Nicholas Bernardini, 25 anni, professione custode all’impianto di Bargi ma sempre pronto ad affiancare i colleghi nelle fasi operative, è un sopravvissuto all’esplosione.

Era al piano meno quattro quando è stato investito dalla deflagrazione che lo ha scaraventato a terra. Come ce l’abbia fatta lo ha raccontato al padre: «Al momento dell’esplosione mi sono coperto il naso e la bocca con la maglia, così non ho respirato il fumo». Ha ustioni sulle mani, ma a fare più male è il dolore per i compagni di squadra morti o che combattono in rianimazione. Tra loro c’è Leonardo Raffreddato, 42 anni, di Camugnano, paese nei pressi della centrale. Ha ustioni sull’80% del corpo, è sedato, la madre lo ha visto solo per pochi secondi. È sposato da poco e la moglie, raccontano gli amici, è disperata: «La fiammata lo ha colpito in pieno, gli ha bruciato le braccia e il torace. È devastato», le sue parole. Gravissimo anche un collega di 59 anni, con ustioni di livello due e tre sul 40% del corpo, mentre Jonathan Andrisano, 35 anni, è in terapia intensiva al Policlinico Sant’Orsola di Bologna.

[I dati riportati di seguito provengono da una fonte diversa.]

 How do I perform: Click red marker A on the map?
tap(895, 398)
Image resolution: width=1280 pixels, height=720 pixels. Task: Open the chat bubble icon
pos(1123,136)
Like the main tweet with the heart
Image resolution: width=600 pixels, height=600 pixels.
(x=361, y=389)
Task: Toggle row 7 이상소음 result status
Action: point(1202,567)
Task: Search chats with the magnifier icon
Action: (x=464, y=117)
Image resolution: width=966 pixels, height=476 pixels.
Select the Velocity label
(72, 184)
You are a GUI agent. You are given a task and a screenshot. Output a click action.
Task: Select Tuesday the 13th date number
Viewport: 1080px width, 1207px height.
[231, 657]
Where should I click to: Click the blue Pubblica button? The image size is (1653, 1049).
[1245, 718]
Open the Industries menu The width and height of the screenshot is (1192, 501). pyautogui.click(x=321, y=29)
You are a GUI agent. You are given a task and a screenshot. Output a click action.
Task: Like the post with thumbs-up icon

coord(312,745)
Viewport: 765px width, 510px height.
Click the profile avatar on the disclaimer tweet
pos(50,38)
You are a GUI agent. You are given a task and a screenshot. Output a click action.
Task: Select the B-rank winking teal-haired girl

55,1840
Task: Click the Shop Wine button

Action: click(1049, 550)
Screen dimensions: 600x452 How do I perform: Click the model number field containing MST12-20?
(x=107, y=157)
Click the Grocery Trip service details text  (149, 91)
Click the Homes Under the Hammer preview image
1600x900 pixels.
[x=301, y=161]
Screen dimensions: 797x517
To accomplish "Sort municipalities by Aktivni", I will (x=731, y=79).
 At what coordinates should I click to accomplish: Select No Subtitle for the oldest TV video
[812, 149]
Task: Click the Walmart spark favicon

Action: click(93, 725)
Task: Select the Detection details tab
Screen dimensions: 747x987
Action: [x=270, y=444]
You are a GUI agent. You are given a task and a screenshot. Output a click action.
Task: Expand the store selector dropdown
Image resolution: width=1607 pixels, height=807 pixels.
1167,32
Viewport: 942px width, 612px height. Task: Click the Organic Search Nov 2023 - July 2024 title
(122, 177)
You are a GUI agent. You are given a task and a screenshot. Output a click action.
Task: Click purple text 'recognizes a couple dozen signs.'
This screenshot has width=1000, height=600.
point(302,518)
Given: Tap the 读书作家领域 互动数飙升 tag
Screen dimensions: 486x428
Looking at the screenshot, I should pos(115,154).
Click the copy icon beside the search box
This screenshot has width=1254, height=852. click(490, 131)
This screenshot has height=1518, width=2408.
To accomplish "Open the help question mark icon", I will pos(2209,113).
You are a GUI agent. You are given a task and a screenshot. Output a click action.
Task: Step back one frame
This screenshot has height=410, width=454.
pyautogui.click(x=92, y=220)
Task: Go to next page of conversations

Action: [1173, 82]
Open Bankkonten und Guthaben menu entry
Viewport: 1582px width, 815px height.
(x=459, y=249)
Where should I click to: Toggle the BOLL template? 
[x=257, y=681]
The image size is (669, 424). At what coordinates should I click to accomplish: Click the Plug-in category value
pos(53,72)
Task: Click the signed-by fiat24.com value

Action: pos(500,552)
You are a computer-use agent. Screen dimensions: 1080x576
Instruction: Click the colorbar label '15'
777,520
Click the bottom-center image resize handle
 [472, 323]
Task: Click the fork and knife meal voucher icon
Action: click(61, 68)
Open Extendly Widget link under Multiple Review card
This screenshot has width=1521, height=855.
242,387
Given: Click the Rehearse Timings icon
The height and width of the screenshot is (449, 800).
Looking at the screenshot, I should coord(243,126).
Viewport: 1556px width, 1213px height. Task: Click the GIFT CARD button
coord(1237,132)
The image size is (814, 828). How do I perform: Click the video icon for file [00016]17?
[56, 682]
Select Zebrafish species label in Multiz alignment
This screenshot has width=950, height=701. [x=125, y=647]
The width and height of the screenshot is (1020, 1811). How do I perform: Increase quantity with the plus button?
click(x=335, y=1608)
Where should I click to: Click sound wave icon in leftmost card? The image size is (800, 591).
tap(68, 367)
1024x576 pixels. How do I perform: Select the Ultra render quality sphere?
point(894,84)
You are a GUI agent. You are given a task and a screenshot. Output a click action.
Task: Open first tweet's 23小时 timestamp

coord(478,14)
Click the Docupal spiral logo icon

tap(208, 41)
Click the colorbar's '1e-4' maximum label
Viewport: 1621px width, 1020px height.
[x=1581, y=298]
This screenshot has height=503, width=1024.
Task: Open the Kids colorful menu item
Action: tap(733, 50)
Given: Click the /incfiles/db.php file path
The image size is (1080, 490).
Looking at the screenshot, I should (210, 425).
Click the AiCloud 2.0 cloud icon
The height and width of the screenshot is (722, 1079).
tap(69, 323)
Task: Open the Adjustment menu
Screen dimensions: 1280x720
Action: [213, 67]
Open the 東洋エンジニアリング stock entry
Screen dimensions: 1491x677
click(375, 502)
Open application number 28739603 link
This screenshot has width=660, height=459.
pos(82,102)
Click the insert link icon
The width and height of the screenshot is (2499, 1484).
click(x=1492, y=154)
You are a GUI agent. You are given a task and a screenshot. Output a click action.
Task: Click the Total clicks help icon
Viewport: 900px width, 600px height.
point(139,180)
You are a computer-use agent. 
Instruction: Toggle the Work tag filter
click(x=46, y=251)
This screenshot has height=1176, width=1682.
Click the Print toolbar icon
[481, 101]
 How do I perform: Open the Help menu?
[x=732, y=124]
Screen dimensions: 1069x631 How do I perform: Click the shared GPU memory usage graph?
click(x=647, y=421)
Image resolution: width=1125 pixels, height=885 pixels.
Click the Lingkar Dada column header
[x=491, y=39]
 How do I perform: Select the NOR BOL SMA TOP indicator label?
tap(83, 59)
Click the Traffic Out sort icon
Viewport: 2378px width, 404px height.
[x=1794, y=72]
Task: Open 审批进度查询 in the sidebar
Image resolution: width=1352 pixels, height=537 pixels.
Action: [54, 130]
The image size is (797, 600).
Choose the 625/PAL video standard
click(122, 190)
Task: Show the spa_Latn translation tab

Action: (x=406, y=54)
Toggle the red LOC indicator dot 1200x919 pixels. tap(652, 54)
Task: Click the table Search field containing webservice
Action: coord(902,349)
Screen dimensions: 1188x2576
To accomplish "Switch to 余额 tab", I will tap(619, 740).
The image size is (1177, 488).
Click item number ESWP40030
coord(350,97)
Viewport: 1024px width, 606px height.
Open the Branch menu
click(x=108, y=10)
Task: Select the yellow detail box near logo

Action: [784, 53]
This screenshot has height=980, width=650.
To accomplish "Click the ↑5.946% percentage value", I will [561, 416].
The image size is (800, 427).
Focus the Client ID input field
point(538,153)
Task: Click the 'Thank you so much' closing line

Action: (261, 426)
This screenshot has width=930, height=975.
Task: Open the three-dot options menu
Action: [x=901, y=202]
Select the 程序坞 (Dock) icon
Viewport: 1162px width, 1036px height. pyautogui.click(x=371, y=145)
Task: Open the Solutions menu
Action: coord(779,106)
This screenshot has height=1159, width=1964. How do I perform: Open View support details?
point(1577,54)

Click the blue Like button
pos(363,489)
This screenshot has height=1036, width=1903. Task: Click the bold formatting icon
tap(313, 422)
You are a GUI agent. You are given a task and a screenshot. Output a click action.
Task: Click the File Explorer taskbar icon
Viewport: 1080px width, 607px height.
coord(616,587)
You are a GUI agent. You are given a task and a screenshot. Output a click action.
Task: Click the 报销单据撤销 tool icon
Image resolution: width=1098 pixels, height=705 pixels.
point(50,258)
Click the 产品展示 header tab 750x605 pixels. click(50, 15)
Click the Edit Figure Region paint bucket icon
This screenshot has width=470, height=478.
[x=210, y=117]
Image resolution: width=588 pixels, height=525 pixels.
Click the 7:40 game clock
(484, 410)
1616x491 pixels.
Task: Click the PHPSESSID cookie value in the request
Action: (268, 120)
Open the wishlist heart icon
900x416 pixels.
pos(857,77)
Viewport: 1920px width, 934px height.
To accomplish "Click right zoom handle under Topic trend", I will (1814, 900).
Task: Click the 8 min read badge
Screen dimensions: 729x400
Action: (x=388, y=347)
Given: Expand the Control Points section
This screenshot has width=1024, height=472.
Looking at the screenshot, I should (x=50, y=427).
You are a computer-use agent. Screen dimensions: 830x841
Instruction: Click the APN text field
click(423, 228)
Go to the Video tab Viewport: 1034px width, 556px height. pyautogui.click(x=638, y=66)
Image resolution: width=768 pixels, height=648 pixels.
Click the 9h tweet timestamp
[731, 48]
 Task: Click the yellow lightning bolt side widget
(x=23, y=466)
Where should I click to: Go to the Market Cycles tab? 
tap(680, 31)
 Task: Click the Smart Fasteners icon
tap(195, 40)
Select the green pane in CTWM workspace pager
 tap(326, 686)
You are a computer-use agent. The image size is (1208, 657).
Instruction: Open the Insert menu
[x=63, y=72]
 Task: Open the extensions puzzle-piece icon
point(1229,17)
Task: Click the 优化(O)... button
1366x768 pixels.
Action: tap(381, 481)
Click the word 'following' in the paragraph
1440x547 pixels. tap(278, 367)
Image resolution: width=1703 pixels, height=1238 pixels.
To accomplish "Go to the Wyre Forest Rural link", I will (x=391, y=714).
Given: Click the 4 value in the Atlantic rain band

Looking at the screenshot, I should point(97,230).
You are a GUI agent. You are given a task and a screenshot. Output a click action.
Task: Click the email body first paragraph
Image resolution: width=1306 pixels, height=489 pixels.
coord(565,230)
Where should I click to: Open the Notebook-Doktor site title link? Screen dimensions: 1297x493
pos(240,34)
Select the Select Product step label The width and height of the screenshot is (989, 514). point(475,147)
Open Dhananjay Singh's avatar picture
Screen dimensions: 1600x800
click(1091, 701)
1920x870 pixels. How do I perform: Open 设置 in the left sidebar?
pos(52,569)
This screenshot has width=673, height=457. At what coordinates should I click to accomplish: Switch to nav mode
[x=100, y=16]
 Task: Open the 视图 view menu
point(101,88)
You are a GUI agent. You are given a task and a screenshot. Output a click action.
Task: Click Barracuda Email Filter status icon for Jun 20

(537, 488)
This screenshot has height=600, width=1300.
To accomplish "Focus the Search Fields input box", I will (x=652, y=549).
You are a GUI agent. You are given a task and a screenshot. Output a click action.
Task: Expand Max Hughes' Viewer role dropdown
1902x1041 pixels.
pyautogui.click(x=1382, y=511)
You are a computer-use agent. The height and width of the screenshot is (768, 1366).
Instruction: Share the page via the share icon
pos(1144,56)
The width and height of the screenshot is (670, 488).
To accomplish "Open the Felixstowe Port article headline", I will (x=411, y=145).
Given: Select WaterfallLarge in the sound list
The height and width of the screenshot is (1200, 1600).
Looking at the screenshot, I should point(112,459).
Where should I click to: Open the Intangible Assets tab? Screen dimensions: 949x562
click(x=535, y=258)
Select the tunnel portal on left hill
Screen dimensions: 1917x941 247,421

«È in prognosi riservata ma in condizioni di stabilità clinica», il bollettino medico del professor Tommaso Tonetti. «Preoccupa il quadro respiratorio, è stato intubato sul posto, lo stiamo mantenendo intubato e ventilato meccanicamente». Solo loro, unitamente alle perizie e alle indagini tecniche, potranno ricostruire ciò che è accaduto a sessanta metri di profondità. Per ora il racconto che fa uno dei superstiti è asciutto, essenziale e scevro da interpretazioni. «Ho visto la fiammata e poi il fumo, ho sentito lo scoppio. Io tutto bene, ma purtroppo è successo questo», ha riferito Pierfrancesco Firenze alla moglie, Emilia Ferdighini, accorsa sull'Appennino bolognese. «Mio marito e era fuori con altri due suoi colleghi. Hanno visto questa fiammata e poi il fumo, ha sentito uno scoppio. Era un po’ sotto choc, si conoscono tutti qui». Firenze, spezzino come la famiglia, vive nella casa dell’Enel in cima alla diga di Suviana. «Non capivo cosa fosse successo - ha spiegato la moglie - L’ho appreso dal telegiornale. Sapendo che lui è qua ero spaventata». Frasi che disegnano uno scenario inimmaginabile, fino a pochi giorni fa. «Ho lavorato qui 15 anni - riflette Gabriele Cattani, ex dipendente della centrale accorso per avere notizie degli ex colleghi - Abbiamo sempre lavorato tenendo conto della sicurezza, sempre. È una centrale a pozzo: la sicurezza è tutto».

Supervisione

Lo sa bene Diego Ottonello, operaio di 45 anni da due anni dipendente dell’azienda Engineering automation srl, con sede a Mele in provincia di Genova, per la quale lavoravano le vittime. «C’ero stato anche io nel sottosuolo dell’impianto. Andavamo sempre con il nostro titolare, Mario Pisani, che ci spiegava come operare. I miei colleghi sapevano cosa fare, non escludo ci sia stato qualche altro problema. Loro erano andati là per effettuare una supervisione a un intervento già effettuato da altri. Non dovevano neanche trovarsi in quel posto. Erano brave persone, grandi lavoratori».